▶ [EXERCISE DESCRIPTION] Only the final stretch of the data is wanted: reproduce the line containing "[tabpanel] (178, 1224)" and each line after it, exactly.

▶ [RECORDS SHOWN]
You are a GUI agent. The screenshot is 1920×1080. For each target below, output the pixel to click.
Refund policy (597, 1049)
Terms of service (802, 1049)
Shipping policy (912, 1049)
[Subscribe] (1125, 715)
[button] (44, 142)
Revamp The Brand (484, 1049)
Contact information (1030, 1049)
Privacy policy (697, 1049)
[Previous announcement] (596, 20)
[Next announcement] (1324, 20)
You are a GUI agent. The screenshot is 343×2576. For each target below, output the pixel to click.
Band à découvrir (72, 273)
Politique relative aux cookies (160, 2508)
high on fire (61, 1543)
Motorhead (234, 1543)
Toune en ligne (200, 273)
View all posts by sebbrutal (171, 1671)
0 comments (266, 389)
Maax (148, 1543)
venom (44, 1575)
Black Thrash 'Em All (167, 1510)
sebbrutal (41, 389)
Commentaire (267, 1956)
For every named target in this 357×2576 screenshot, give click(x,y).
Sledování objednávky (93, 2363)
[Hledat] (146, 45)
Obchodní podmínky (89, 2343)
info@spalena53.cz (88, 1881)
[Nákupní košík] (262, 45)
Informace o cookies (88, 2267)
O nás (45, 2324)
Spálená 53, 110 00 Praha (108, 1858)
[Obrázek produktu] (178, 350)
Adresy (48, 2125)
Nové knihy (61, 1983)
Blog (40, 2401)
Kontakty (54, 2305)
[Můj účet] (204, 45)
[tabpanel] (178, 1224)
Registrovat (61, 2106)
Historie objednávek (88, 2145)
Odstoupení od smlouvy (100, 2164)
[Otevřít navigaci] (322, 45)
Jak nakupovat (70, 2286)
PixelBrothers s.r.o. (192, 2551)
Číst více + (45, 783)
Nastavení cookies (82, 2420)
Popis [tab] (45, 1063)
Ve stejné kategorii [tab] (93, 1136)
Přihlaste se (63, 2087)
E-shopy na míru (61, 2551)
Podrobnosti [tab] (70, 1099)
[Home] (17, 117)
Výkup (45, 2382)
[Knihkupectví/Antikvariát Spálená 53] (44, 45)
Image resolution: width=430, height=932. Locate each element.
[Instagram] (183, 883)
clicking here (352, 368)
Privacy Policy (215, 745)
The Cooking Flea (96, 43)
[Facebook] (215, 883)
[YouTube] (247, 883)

▶ [FINAL ANSWER]
[tabpanel] (178, 1224)
Registrovat (61, 2106)
Historie objednávek (88, 2145)
Odstoupení od smlouvy (100, 2164)
[Otevřít navigaci] (322, 45)
Jak nakupovat (70, 2286)
PixelBrothers s.r.o. (192, 2551)
Číst více + (45, 783)
Nastavení cookies (82, 2420)
Popis [tab] (45, 1063)
Ve stejné kategorii [tab] (93, 1136)
Přihlaste se (63, 2087)
E-shopy na míru (61, 2551)
Podrobnosti [tab] (70, 1099)
[Home] (17, 117)
Výkup (45, 2382)
[Knihkupectví/Antikvariát Spálená 53] (44, 45)
Image resolution: width=430, height=932. Locate each element.
[Instagram] (183, 883)
clicking here (352, 368)
Privacy Policy (215, 745)
The Cooking Flea (96, 43)
[Facebook] (215, 883)
[YouTube] (247, 883)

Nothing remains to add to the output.